• PROBLEM REQUIREMENTS:
Print, exactly and without pictures, the lines from the one where "980x490 pixels. How" appears down to the end of the entries.

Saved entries
Content starts
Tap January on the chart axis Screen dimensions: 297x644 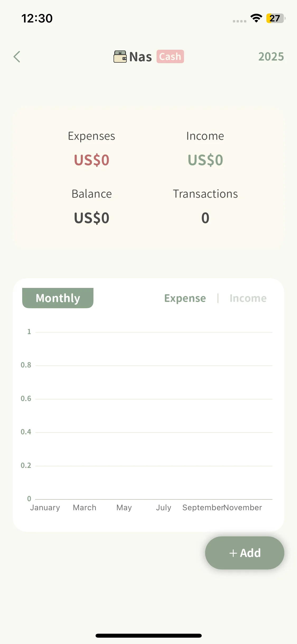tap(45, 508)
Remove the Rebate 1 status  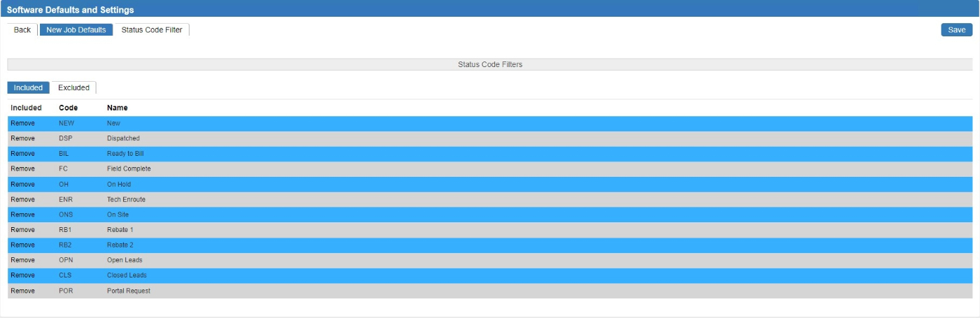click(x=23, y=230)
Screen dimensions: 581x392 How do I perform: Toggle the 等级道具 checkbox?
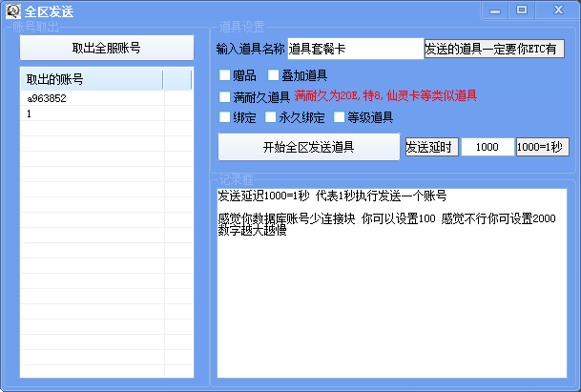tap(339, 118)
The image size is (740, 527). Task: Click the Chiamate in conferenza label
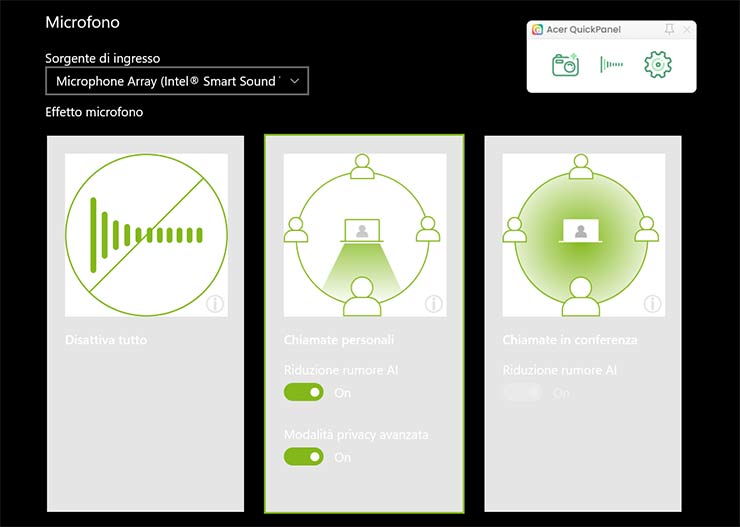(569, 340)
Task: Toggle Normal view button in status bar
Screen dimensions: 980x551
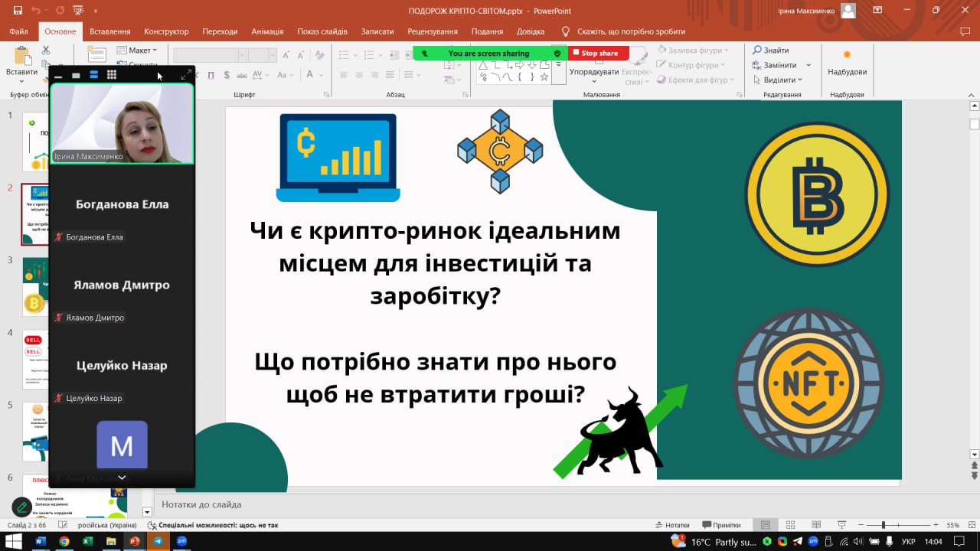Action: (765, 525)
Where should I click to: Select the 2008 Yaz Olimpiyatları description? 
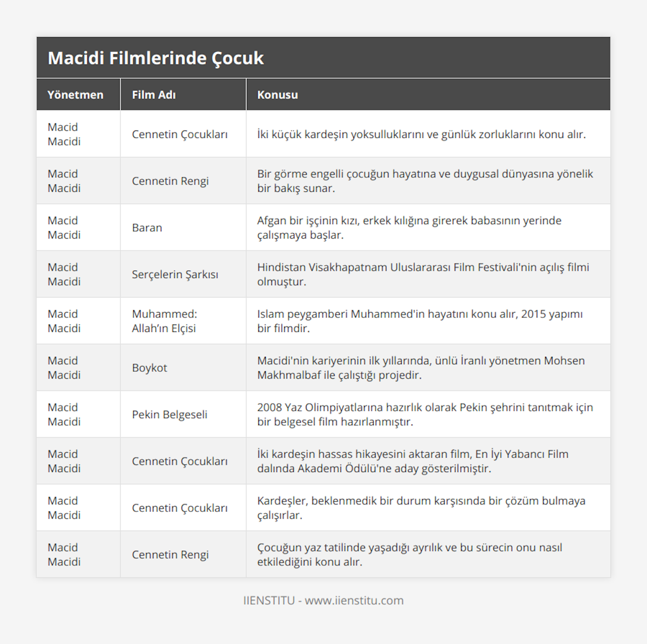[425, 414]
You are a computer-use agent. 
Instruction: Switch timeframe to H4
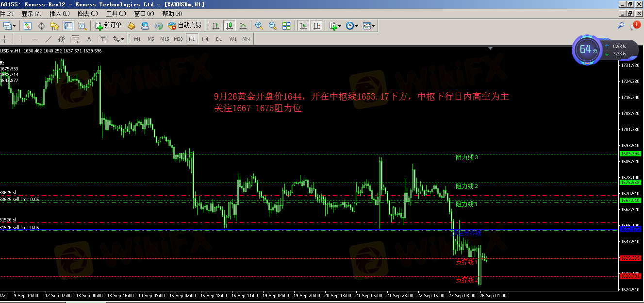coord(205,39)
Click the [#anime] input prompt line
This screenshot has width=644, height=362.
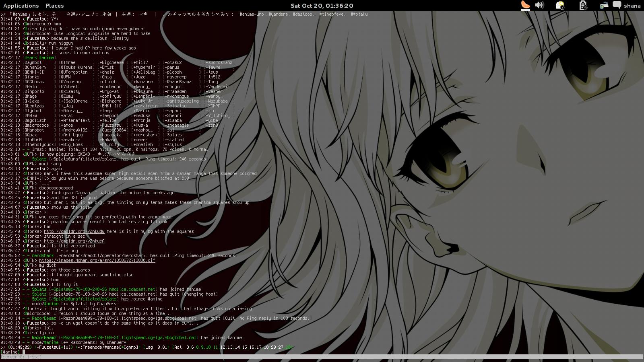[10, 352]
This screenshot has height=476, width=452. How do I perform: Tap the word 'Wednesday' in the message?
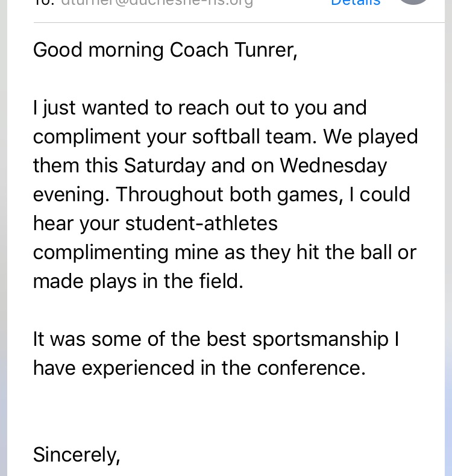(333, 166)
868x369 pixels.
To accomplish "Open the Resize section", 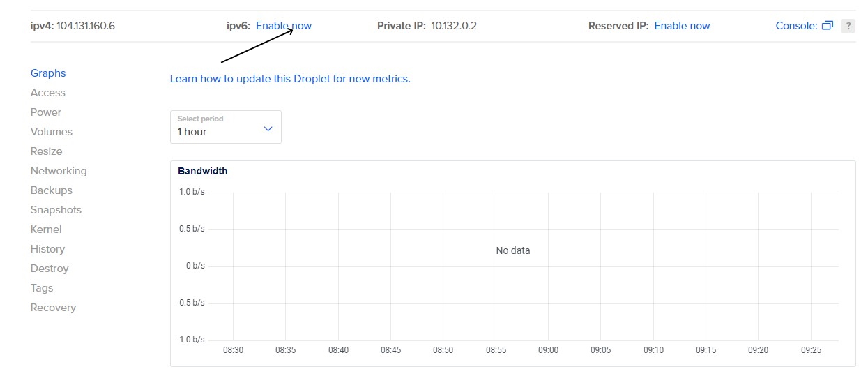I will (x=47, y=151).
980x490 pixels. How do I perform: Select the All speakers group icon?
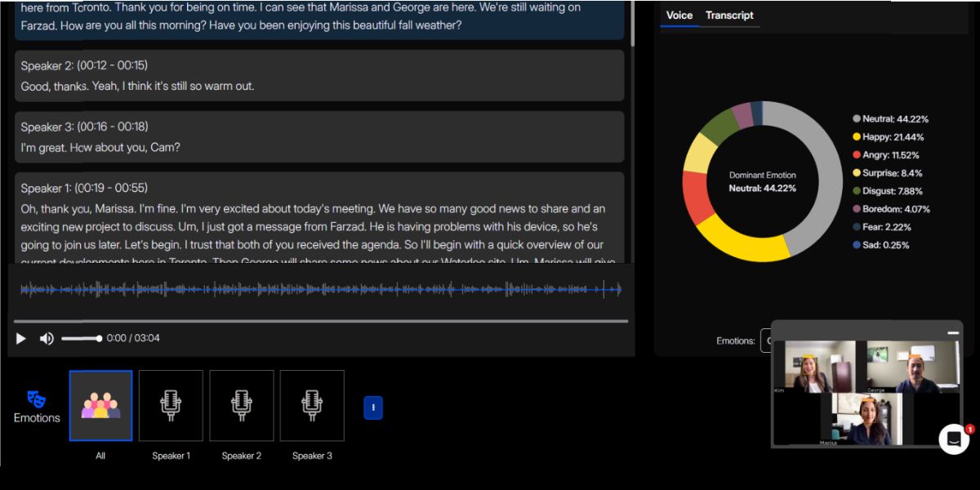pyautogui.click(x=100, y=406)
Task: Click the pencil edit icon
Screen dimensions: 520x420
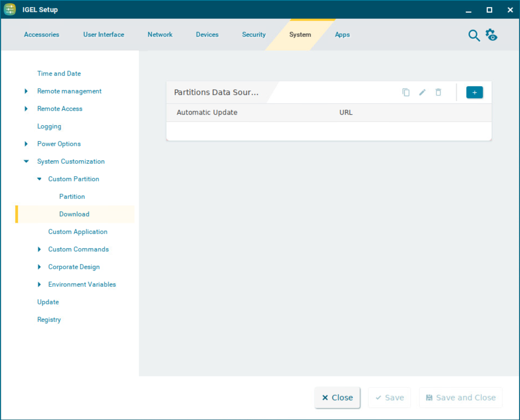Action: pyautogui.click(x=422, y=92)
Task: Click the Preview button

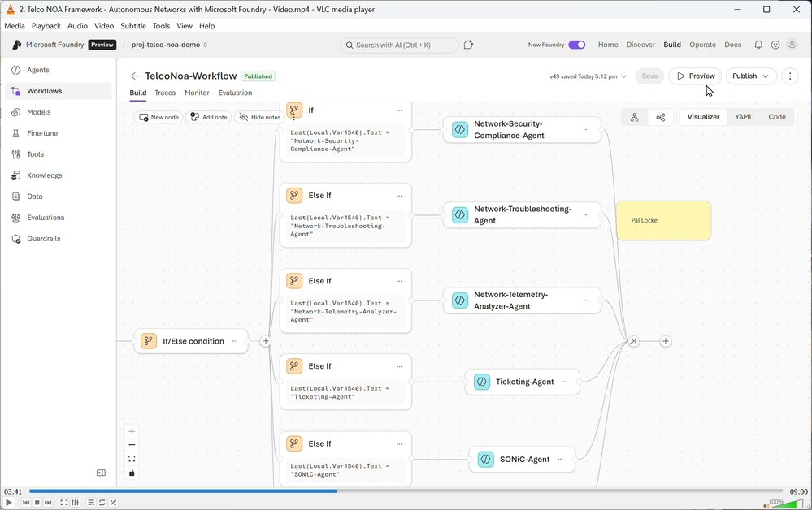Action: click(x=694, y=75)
Content ends
• SOLUTION FOR THIS TASK:
980x490 pixels. How do I perform: Select the All speakers group icon?
pyautogui.click(x=100, y=406)
Task: Click the pencil edit icon
Screen dimensions: 520x420
Action: pyautogui.click(x=422, y=92)
Task: Click the Preview button

Action: click(x=694, y=75)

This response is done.